::: Excerpted passage :::
“Against him, if you’re up a set and a break, you never feel safe because he just doesn’t give you one easy point,” Thiem said.
He added: “He’s this kind of player who never gives up, probably the best fighter in tennis. Especially on clay it’s, for sure, one of the toughest things to beat him.”
Even before the clay-court season began, Nadal, 30, had reasserted himself as one of the best players in men’s tennis. After missing the fall European swing, a rested Nadal hit the hardcourts running at the start of 2017, reaching the finals of the Australian Open, Acapulco and Miami. He lost all three, two to the 35-year-old Roger Federer, who took an even longer break last season.
But Nadal, ranked fourth, steadily gained confidence and reaped results once the footing changed to his liking. With Federer sitting out the clay-court season, and No. 1 Andy Murray and No. 2 Novak Djokovic struggling, the power on the men’s tour has swung back to Nadal.
::: Collected data :::
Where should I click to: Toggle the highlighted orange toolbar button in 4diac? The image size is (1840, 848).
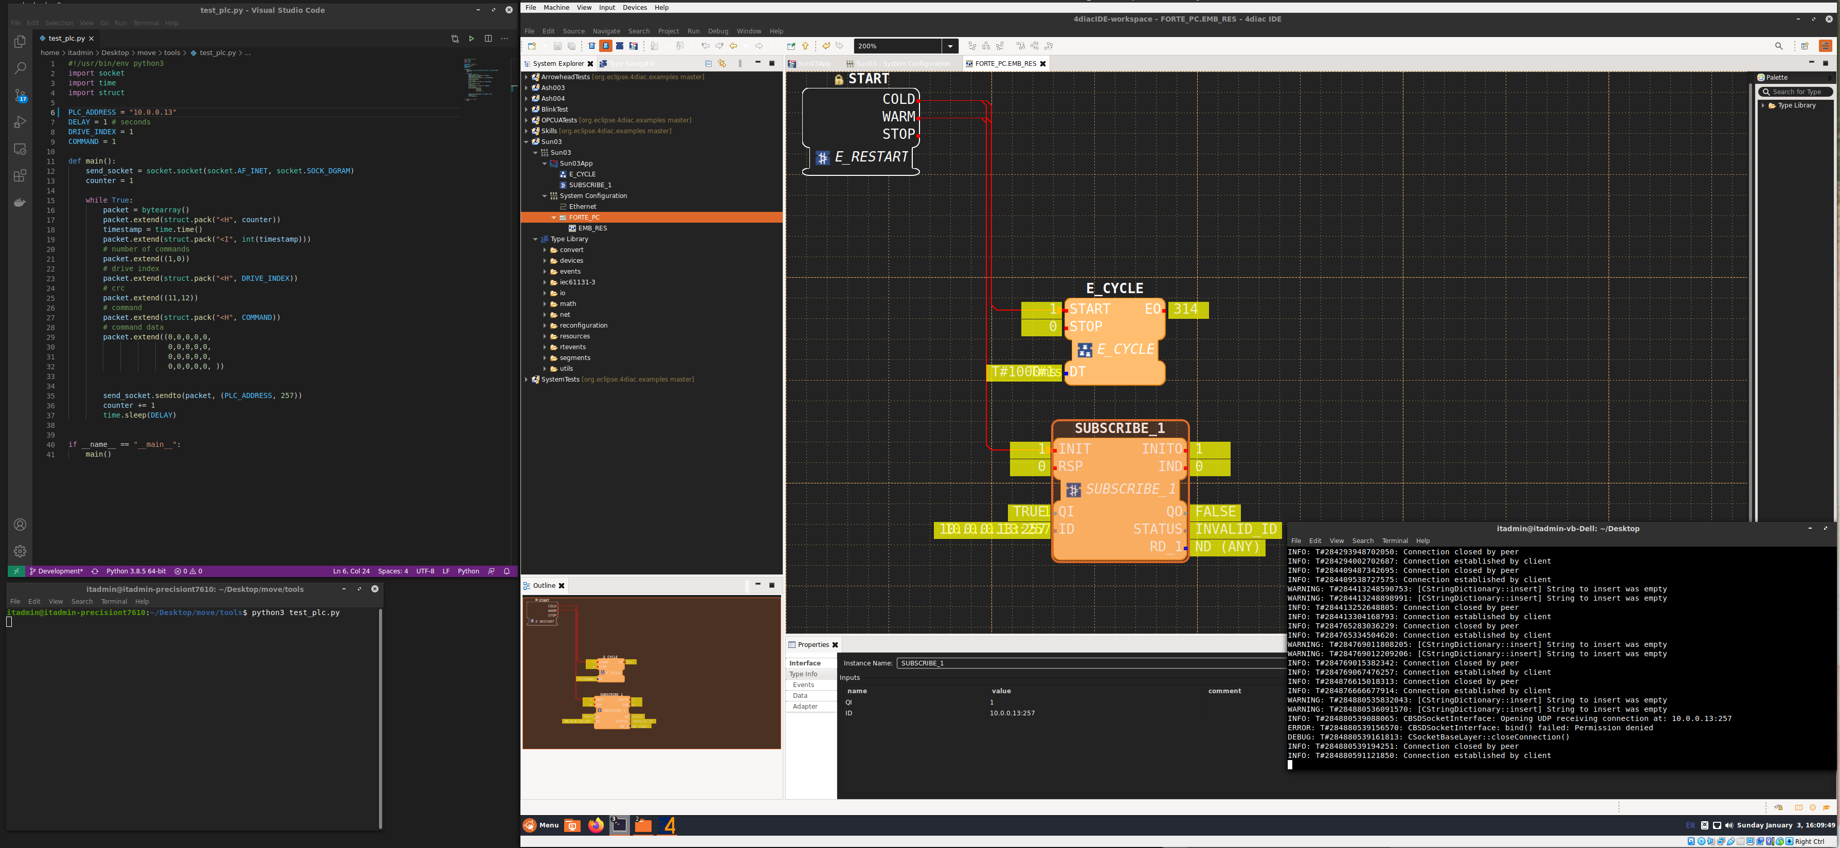[605, 46]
:::
Goals
**a.** Answer these questions using the tennis passage:
(i) How old is Nadal?
(ii) In which three finals did Nadal play at the start of 2017?
(iii) What is Nadal's ranking?
**b.** Rewrite the section of the tennis passage that begins at the words "But Nadal, ranked" and ends after "back to Nadal.", substituting "earned wins" for "reaped results".
The material has no connection to the tennis passage.

Responses to the exercise
**a.**
(i) 30
(ii) The Australian Open, Acapulco and Miami
(iii) Fourth

**b.**
But Nadal, ranked fourth, steadily gained confidence and earned wins once the footing changed to his liking. With Federer sitting out the clay-court season, and No. 1 Andy Murray and No. 2 Novak Djokovic struggling, the power on the men’s tour has swung back to Nadal.